Par le biais de ces chaînes et de ces animateurs-vedettes et de leurs participants, ces styles d’échange deviennent une référence. Entre parenthèses, je vois ce genre imité, entre autres par des jeunes en particulier de milieu populaire ou immigré qui pensent que cela est « la » modalité de la réflexion sociale et du débat politique et des échanges comme dans es soi-disant réseaux sociaux (les enseignantes et enseignants doivent rencontrer ce style avec leurs élèves). Ce genre pourrait se rapprocher de l’ironie populaire face aux puissants qui utilise le ricanement comme seule arme possible. Mais il prend une dimension nouvelle, car il a été inventé par des professionnels en quête d’audience, bien payés et avec la joie des actionnaires des chaînes TV.

Zemmour s’est consolidé et il est en partie une créature reconnue grâce à ce genre d’émissions qui l’a « grandi » renforçant son profil d’origine. Aujourd’hui il continue à jouer ce rôle, ce qui fait son succès. Il n’a même plus tellement besoin de ces mêmes chaînes TV, qui après avoir surfé sur l’audience qu’il pouvait leur assurer, semblent maintenant être plus prudentes par rapport à ce personnage. Il pourra mobiliser les réseaux sociaux. Il pourra voler de ses propres ailes, de ses réseaux et de ses propres outils d’influence.

Une histoire familiale

Il me semble que pour expliquer son exaspération et la hargne polémique avec laquelle il exprime ses positions politiques, il est pertinent de remonter à sa biographie familiale et personnelle et au-delà de celles-ci.

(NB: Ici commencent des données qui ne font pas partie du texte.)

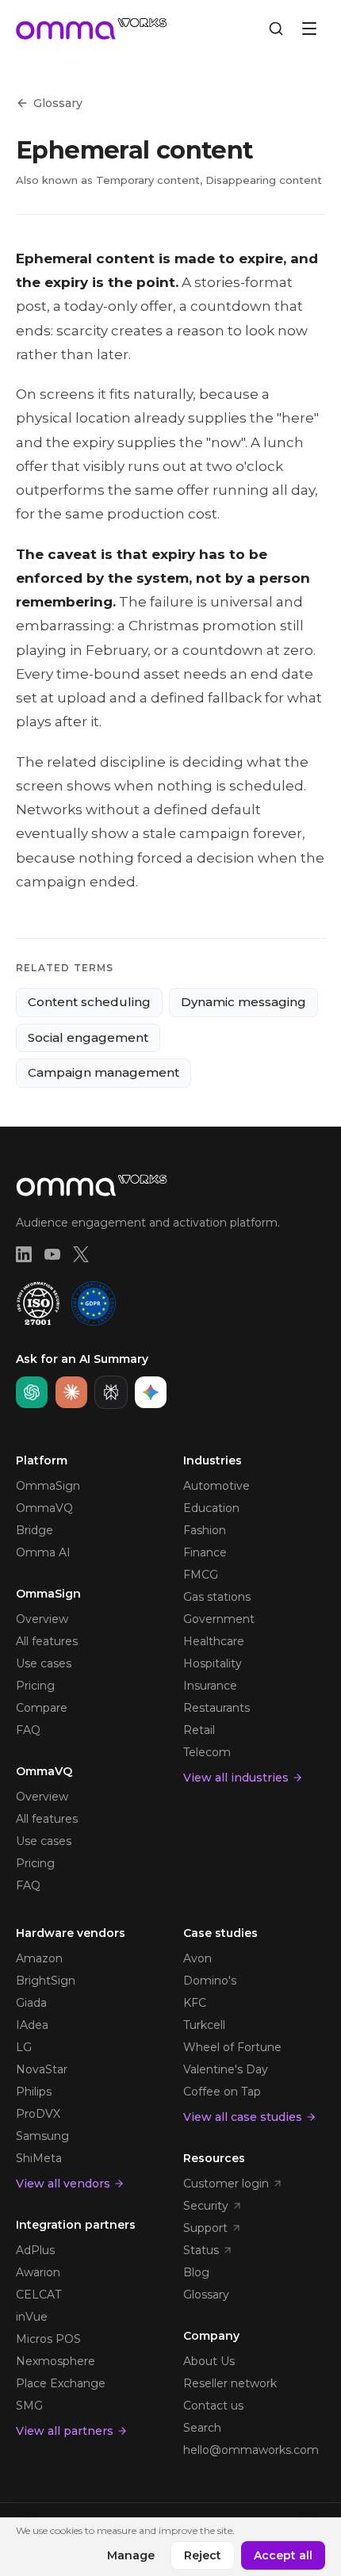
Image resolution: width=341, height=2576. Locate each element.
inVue (32, 2317)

La famille Zemmour est d’origine berbère juive algérienne. Le nom Zemmour, dérivé de la racine arabe désignant l’ « olivier » se décline sous diverses formes (Benzemmourri, Azemour…). Dans leur ensemble, les Zemmour constituent une confédération tribale berbère importante, éparpillée entre l’Algérie et le Maroc.

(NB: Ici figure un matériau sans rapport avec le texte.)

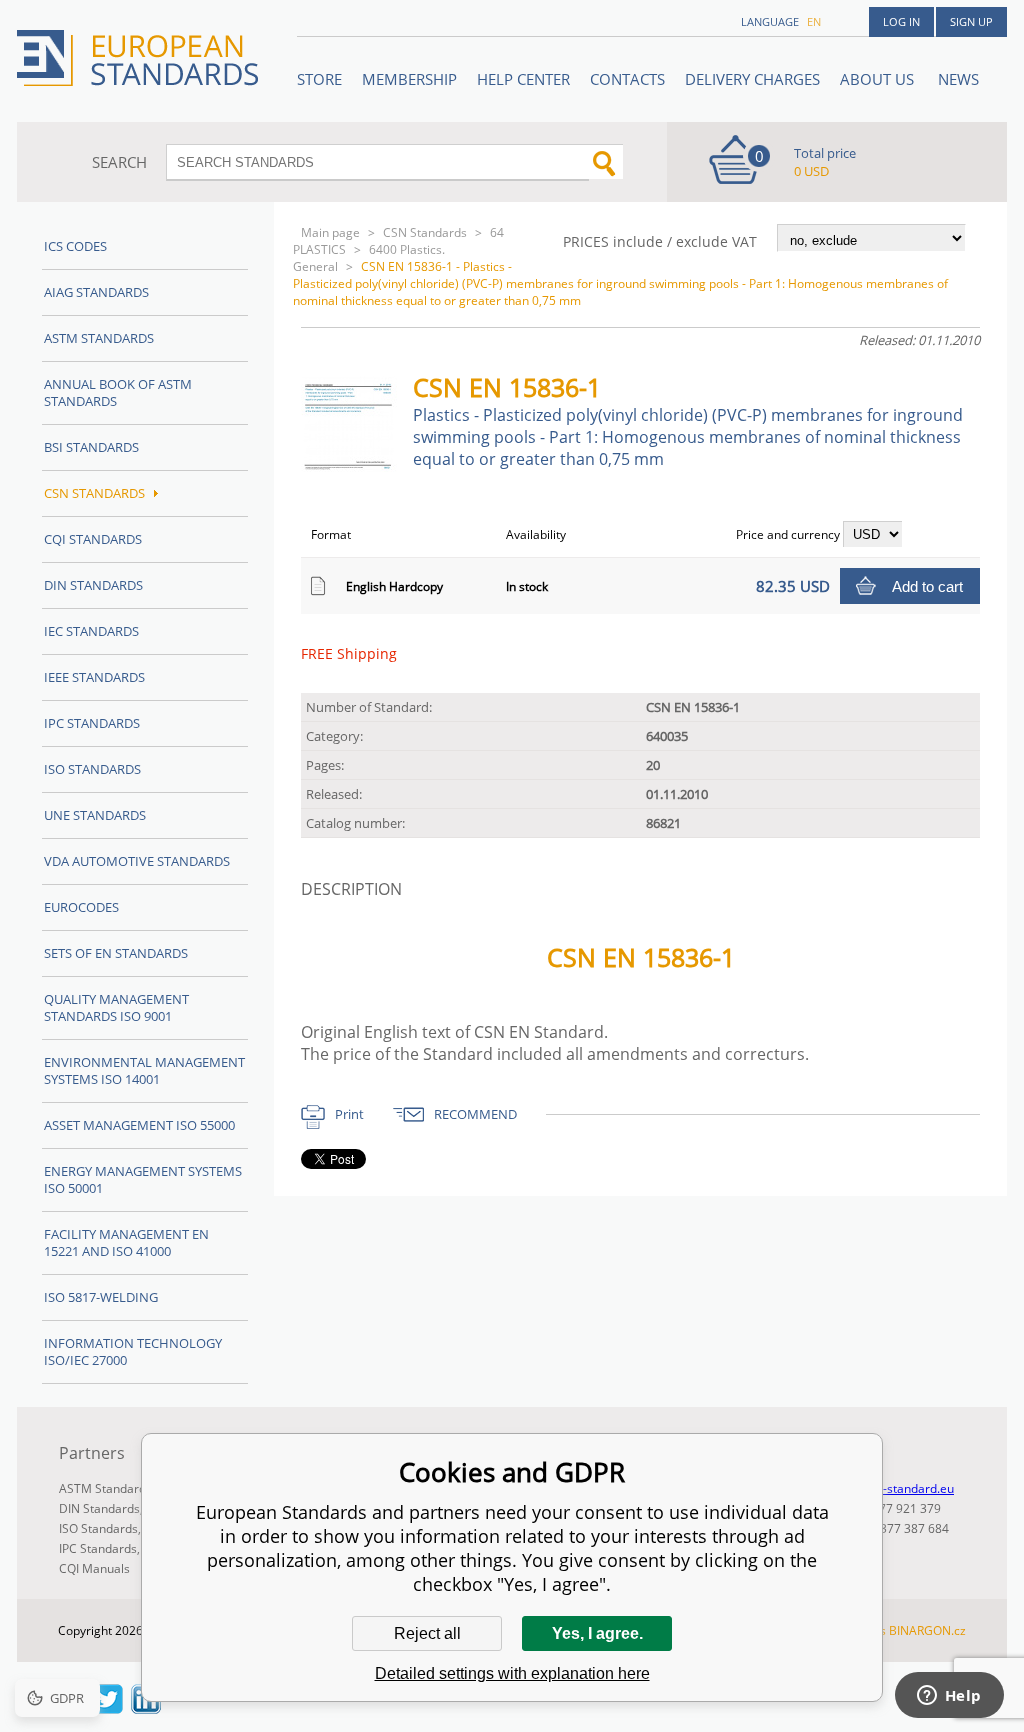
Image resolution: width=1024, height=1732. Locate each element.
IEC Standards (91, 631)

L’histoire de la présence juive dans les pays du Maghreb précède celle arabo-musulmane ; la conquête arabe au VIII° siècle impose l’islam et donne aux juifs le statut de « minorité protégée » (dhimmi) ce qui leur garantit certains droits (à la différence du monde chrétien où les juifs étaient soumis à un arbitraire juridique), mais en les enfermant dans un statut de peuple conquis et minoritaire. Ce statut minorisé se poursuivra lors de la conquête ottomane du pays à partir du XVII° siècle. Pour les Juifs berbères, ce sera une double minorité.

C’est sous la colonisation française que ce statut minorisé de dhimmi sera supprimé en mettant sur le même pied d’égalité musulmans et juifs. Paradoxalement la domination coloniale sera un moment considéré libérateur par les Juifs algériens qui s’inscriront dans une logique d’assimilation ou tout au moins d’acculturation à la République

française.

Dans son ensemble l’histoire moderne des Juifs berbères algériens, souffrant alors d’une triple minorisation, de Berbères, de Juifs et de colonisés est bien complexe et ambivalente. Mais le fait est que lors de la guerre d’Algérie l’on trouve des Juifs aussi bien dans le camp du FLN que dans celui de l’OAS. à l’indépendance, la plupart des plus de cent mille Juifs algériens quitteront le pays pour la France (plus rarement à l’époque, pour Israël). C’est ce que fera aussi la famille d’Éric Zemmour, ce dernier épousant à fond l’identité française, jusqu’au paroxysme, en défendant même le général Pétain en même temps que Charles de Galle.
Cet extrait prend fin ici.